- [YOUR TASK] Locate, in the data below, the line that contains "Expand the 更多 sidebar section" and the line that contains "Click the Mockup.Maison"; reproduce exactly those two lines and every line between them, nothing more.

Segment Open

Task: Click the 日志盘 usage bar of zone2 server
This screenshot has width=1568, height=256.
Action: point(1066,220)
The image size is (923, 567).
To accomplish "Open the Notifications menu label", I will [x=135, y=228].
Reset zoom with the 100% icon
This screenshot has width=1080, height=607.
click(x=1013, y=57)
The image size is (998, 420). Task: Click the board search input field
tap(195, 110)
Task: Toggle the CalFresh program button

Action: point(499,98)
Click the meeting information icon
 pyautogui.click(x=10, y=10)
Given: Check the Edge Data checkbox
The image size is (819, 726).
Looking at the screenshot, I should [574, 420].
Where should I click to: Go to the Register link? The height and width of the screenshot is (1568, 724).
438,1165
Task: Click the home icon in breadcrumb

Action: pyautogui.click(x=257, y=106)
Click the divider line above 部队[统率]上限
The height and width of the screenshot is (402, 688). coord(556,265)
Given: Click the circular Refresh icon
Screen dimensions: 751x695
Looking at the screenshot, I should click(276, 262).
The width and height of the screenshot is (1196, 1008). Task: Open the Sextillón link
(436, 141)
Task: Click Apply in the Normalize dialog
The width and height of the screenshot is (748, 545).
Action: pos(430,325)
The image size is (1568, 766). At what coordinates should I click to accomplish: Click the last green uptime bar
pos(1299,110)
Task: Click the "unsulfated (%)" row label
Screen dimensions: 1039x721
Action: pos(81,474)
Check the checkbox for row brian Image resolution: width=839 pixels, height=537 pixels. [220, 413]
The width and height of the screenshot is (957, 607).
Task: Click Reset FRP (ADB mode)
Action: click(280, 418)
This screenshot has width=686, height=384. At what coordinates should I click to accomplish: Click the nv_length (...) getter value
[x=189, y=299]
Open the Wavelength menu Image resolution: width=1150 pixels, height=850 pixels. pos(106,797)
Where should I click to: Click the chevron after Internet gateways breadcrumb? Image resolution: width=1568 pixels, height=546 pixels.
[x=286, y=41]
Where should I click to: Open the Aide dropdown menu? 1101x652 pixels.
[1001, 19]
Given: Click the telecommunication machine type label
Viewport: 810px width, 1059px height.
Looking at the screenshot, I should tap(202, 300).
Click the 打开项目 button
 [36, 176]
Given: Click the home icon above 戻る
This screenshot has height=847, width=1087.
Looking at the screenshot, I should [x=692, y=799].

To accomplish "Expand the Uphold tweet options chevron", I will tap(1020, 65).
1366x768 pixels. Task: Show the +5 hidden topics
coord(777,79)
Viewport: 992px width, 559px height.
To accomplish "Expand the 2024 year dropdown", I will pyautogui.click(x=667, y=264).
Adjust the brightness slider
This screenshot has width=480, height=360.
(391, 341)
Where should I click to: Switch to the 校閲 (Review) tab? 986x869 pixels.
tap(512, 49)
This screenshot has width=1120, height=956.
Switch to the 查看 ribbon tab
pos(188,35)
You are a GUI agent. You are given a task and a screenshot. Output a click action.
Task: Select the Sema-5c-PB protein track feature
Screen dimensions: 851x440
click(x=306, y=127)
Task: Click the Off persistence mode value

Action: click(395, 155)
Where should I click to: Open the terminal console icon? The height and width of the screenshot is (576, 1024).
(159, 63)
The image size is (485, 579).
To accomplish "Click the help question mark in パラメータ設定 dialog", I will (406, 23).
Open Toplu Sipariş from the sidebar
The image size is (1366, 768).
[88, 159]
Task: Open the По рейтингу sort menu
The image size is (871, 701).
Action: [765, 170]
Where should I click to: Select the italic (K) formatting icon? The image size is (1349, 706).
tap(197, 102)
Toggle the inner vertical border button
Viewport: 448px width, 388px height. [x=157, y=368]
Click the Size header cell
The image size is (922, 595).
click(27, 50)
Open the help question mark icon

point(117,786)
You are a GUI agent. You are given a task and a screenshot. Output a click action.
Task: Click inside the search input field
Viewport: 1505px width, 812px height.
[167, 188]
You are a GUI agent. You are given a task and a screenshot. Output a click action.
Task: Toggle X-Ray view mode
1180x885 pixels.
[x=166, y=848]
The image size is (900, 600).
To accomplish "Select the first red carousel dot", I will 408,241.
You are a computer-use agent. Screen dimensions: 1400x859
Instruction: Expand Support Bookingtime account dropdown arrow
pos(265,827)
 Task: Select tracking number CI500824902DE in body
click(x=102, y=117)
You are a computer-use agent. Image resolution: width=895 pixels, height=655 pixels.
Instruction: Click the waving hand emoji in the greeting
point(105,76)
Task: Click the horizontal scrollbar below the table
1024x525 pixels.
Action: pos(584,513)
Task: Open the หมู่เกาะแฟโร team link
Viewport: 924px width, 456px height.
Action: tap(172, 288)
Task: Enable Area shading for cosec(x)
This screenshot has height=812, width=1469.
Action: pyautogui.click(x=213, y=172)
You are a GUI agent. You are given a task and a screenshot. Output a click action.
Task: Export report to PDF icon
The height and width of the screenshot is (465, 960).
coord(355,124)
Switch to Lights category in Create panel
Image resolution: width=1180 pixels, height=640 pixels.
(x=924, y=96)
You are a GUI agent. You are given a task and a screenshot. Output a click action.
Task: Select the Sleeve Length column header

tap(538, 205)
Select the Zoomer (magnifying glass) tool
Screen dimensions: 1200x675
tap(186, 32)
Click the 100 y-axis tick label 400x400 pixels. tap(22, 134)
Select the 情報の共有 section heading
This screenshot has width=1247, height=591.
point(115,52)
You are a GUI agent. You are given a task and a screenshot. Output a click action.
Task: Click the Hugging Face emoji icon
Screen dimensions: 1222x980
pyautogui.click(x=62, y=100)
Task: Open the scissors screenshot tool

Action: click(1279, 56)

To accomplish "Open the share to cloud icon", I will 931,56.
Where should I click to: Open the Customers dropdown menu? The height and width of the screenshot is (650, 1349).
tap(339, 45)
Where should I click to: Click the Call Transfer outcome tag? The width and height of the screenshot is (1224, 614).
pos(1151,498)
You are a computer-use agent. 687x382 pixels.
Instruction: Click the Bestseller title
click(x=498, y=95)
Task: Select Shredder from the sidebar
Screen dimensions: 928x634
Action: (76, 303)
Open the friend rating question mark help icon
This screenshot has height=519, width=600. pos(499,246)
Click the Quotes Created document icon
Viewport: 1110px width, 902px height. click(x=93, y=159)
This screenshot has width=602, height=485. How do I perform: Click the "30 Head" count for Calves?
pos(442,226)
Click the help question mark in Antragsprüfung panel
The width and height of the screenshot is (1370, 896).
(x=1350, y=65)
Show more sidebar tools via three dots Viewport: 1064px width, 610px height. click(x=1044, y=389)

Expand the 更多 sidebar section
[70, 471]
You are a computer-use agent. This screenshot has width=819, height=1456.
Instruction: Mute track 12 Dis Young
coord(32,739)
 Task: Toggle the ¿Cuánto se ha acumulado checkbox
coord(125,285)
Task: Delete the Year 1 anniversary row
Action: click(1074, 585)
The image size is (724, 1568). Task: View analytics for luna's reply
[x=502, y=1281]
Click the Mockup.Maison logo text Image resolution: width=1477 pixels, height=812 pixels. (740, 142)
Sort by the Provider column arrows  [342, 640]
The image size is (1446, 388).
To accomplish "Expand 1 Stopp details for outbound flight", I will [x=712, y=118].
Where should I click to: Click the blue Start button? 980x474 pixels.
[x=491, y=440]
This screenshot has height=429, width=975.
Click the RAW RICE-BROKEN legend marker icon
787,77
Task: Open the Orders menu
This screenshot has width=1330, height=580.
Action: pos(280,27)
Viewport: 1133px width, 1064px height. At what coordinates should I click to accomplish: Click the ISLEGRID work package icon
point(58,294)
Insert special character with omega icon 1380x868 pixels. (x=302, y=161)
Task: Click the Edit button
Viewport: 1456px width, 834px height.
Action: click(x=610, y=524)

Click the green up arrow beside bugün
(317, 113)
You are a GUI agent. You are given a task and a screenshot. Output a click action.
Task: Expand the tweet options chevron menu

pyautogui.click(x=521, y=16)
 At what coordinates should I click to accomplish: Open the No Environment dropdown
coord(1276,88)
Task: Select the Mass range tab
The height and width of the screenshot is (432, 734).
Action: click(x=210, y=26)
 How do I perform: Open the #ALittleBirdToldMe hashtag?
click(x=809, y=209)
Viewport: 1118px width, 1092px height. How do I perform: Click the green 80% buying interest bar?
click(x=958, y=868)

Segment Closed

- [ANSWER SECTION]
Expand the 更多 sidebar section
[70, 471]
You are a computer-use agent. This screenshot has width=819, height=1456.
Instruction: Mute track 12 Dis Young
coord(32,739)
 Task: Toggle the ¿Cuánto se ha acumulado checkbox
coord(125,285)
Task: Delete the Year 1 anniversary row
Action: click(1074, 585)
The image size is (724, 1568). Task: View analytics for luna's reply
[x=502, y=1281]
Click the Mockup.Maison logo text Image resolution: width=1477 pixels, height=812 pixels. (740, 142)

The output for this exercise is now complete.